Ruby's times method and for loop does the same thing, but what are the respective processes?

Question

I have a paradigm where the purpose is to calculate "the total accumulated from 'variable from' to 'variable to'". I got two methods, but I don't know exactly what steps they go through.

The first is the times method. I don't understand what (to - from +1) produces and why (i + from)? Also, this code throws syntax error, unexpected end, expecting end-of-input, I don't know where I am going wrong .

from = 10
to = 20
sum = 0
  (to - from +1).times to |i|
    sum = sum + (i + from)
  end
puts sum

Then there is the for loop. I can't understand what is the "total sum accumulated from 'variable from' to 'variable to'", what is the process of adding it?

from = 10
to = 20
sum = 0
for i in from..to
  sum = sum + i
end
puts sum

I'm bad at math, thank you all.

Answer 1

Using the IRB you can create an array that represents all the numbers from to to:

irb(main):043:0> from=10
=> 10
irb(main):044:0> to=20
=> 20
irb(main):047:0> a=(from..to).to_a
=> [10, 11, 12, 13, 14, 15, 16, 17, 18, 19, 20]

You can get a sum of that array:

irb(main):048:0> a.sum
=> 165

And, actually, you don't need to make an array at all:

irb(main):049:0> (from..to).sum
=> 165

---

Side note. If you have three dots the last value of to is not included and that is a different sum obviously:

irb(main):053:0> (from...to).to_a
=> [10, 11, 12, 13, 14, 15, 16, 17, 18, 19]
irb(main):054:0> (from...to).sum
=> 145

So upto should really be called uptoandincluding:

irb(main):055:0> from.upto(to).to_a
=> [10, 11, 12, 13, 14, 15, 16, 17, 18, 19, 20]

You can also use reduce or the alias inject either with a block or symbol to an operation to reduct a list the the pairwise application of the operator.
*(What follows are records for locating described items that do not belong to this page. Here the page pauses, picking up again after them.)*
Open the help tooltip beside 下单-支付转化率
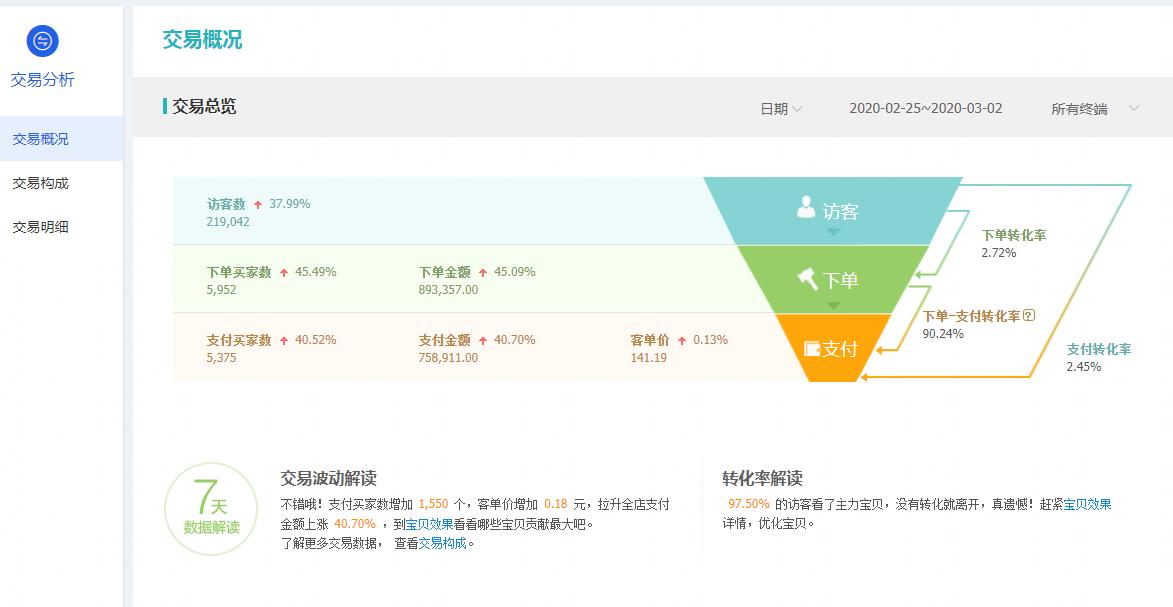pyautogui.click(x=1031, y=317)
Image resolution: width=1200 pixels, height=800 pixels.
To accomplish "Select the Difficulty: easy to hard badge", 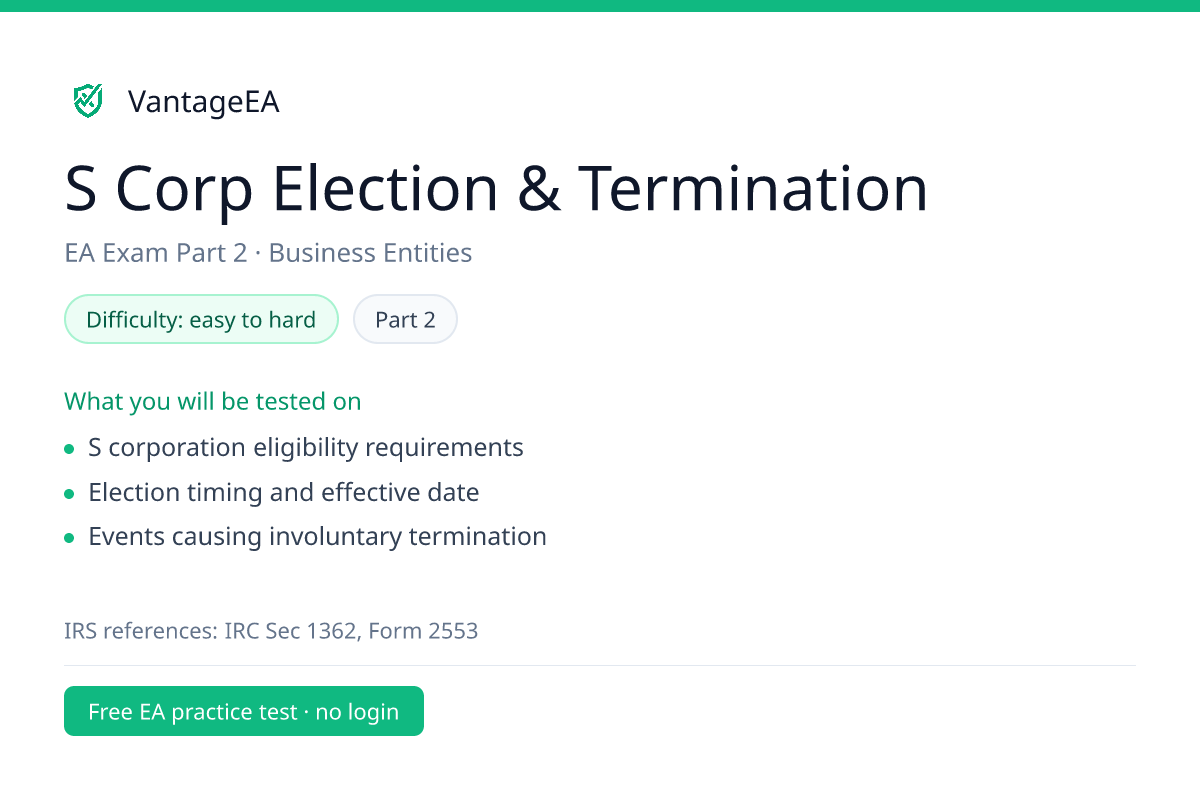I will 201,319.
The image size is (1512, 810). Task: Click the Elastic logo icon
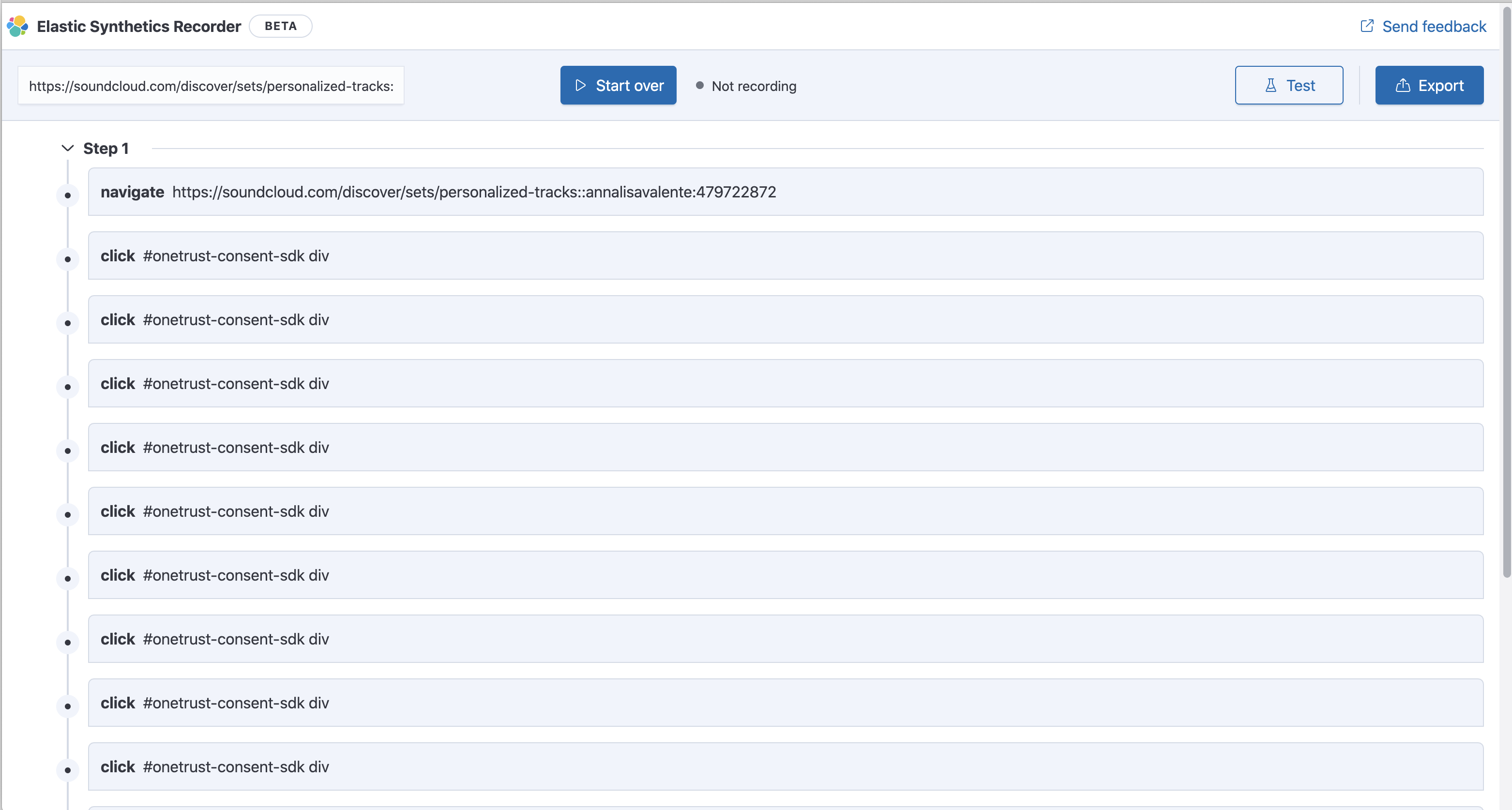[16, 26]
Example (reduce and inject are the same, but I usually use inject with a block or reduce with the parenthesis):

# block form where n is repeatedly added to an accumulator
irb(main):058:0> (from..to).inject{|sum, n| sum+n}
=> 165

# the operator + is repeated applied from the left to right 
irb(main):059:0> (from..to).reduce(:+)
=> 165

Answer 2

Here are a few idiomatic ways of solving this problem in Ruby. They might be a little easier to follow than the solution you proposed.

sum = 0

10.upto(20) do |i|
  sum = sum + i
end

For the first iteration of loop, i will = 10, the second, i will = 11 and so "up to" 20. Each time it will add the value of i to sum. When it completes, sum will have a value of 165.

Another way is this:

10.upto(20).sum

The reason this works is that 10.upto(20) returns an Enumerator. You can call sum on an Enumerator.